O capitalismo tem um lado Yin e um lado Yang, um lado
libertário e um lado trancador.
A visão Zorba, a visão Howard (curiosamente projetada, em
ambos os filmes, em atividades de mineração) faz predominar no final o lado Yin
da coisa. Um impulso que arrasta o capitalismo, um impulso de mobilidade, de
ação: vamos tentar, vamos tentar de novo, vamos fazer outra coisa, mas com o
mesmo espírito, depende só de nós.
O outro lado, a face Yang, é o do capitalismo meramente
predador, a mandíbula come-come. O capitalismo-usura, o capitalismo
acumulação-de-fortunas, o capitalismo ascético, sem prazer, sem alegria, o
capitalismo insetóide que sabe apenas devorar. Os banqueiros bilionários e soturnos
de terno preto, que almoçam qualquer coisa e cujo sofá da sala está puído.

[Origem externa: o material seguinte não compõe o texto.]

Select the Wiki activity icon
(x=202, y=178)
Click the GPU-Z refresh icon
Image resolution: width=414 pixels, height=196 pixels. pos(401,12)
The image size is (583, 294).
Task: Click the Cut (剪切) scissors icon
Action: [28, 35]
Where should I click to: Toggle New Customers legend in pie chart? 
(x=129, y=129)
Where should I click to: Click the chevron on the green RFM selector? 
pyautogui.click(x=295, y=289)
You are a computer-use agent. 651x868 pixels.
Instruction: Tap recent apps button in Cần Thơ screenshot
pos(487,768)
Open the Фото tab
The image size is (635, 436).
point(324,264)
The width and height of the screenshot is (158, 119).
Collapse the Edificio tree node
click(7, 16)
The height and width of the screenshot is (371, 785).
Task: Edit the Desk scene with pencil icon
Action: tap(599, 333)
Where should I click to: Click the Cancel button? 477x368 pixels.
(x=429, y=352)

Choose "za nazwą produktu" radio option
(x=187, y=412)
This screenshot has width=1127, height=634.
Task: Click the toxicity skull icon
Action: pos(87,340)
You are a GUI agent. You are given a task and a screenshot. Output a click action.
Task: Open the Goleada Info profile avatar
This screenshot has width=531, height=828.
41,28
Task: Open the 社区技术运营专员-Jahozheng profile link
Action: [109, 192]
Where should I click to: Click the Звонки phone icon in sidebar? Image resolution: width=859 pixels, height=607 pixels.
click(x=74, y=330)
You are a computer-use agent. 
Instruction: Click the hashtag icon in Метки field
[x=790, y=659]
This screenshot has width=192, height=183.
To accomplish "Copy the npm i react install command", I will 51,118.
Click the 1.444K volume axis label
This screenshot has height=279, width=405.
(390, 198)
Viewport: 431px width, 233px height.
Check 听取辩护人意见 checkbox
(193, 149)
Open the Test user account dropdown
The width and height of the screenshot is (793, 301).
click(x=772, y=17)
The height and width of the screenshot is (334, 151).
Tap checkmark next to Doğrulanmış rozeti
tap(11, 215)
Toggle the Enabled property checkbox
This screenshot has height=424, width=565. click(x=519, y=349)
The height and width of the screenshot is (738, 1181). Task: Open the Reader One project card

O cinema passou um século, em filmes como estes,
celebrando o lado alegre do capitalismo. O capitalismo-aventura, o capitalismo
iniciativa-pessoal, o capitalismo jogo, cassino, roleta, de apostar tudo sem
medo de perder. O lado Yin, que de certa forma seria expresso nesta estrofe do
famoso “Se...” de Rudyard Kipling (trad. Guilherme de Almeida):
Se és capaz de arriscar numa única parada,
tudo quanto ganhaste em toda a tua vida,
e perder, e ao perder, sem nunca dizer nada,
resignado, tornar ao ponto de partida.
Um resenhador mal-humorado diria que é por causa dos
Zorbas vestindo Armani que a Lehman Brothers quebrou e o Fyre Festival deu com
os burros nágua.
Fazer o quê? O capitalismo tem esse lado vibrador,
dinâmico, individualista. O sujeito hoje está na capa de todas as revistas
econômicas do Ocidente e poucos anos depois está na cadeia. Qual o problema? “Dane-se,
quando a gente sair, bora fazer outra coisa.”
A Sierra Madre é a Mãe Natureza, está sempre ali, aberta,
disponível, expondo suas riquezas mais íntimas, “como uma mulher nua deitada à
luz do sol”. Alguns, como o velho
Howard, querem tirar apenas o que precisam para levar uma vidinha tranquila,
voltada para outras coisas.
Outros são os Fred Dobbs, os Pac-Men obcecados, os
famosos wonder-boys que pensam apenas no próximo bilhão de dólares. Diante
deles, que se cuidem a Sierra Madre e o rio Paraopeba.